The conformational space of the copper(I) forms of the cupredoxines amicyanin (ami) (Paracoccus versutus) and plastocyanin (pla) (Populus nigra) with a protonated histidine donor close to the C-terminus (“C-terminal histidine” ami: His96; pla: His87) was investigated with force field calculations that involve the experimentally determined structures of the protonated or unprotonated copper(I/II) forms: a setup of 36 conformers with a constrained torsional angle that involves the Cimidazole–Cmethylene (Cγ–Cβ) bond (chi2; 10° increments); strain energy minimization of all constrained conformers; a 10 ps molecular dynamics search around each conformer; constrained, followed by unconstrained optimization of each of the resulting low energy structures; cluster analysis of the resulting conformations. For both cupredoxines there are two major conformers which differ in their solvent accessibility.

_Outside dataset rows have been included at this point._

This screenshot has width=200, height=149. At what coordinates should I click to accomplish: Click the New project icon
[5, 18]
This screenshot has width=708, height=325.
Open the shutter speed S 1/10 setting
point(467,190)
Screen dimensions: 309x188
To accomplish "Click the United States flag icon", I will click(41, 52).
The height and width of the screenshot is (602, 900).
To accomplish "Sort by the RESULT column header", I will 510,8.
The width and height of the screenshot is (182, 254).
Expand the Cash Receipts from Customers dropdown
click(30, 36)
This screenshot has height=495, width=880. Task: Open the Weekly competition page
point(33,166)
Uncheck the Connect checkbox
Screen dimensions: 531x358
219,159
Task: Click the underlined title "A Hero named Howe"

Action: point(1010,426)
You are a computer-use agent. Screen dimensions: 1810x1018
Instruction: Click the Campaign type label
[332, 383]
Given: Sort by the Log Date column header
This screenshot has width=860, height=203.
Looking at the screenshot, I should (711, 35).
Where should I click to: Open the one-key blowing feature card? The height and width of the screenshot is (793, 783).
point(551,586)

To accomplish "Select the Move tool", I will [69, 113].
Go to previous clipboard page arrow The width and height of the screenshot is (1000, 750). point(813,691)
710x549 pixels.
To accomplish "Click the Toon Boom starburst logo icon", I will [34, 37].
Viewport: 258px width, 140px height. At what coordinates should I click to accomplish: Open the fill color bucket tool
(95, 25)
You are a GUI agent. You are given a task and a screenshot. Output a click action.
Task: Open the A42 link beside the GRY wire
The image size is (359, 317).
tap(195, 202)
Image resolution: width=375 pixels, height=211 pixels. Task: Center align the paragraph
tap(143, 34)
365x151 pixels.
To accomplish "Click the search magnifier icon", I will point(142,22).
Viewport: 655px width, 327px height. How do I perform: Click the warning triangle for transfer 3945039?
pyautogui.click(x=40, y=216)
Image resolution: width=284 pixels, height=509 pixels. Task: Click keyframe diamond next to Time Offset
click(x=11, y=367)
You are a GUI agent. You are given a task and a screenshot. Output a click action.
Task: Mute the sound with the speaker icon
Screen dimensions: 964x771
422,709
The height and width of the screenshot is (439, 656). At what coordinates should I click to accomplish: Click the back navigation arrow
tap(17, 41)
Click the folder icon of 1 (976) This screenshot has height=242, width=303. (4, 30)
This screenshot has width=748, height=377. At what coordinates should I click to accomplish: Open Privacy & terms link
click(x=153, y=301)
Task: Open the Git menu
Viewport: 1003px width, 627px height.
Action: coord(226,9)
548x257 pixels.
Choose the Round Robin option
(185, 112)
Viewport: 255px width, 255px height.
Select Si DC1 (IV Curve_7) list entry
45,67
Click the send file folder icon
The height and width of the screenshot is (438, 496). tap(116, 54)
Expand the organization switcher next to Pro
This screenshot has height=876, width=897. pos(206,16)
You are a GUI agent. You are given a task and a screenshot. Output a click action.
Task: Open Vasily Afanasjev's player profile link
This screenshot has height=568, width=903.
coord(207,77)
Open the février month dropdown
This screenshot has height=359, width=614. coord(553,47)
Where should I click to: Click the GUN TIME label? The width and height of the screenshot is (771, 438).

The plastocyanin and amicyanin structures are in excellent agreement with the experimentally observed crystallographic data; the two analyses lead to the proposal for a general mechanism for the protonation of reduced blue copper proteins. This is also in agreement with the results of a conformational analysis of a complex of the protonated copper(I) form of amicyanin with phosphate.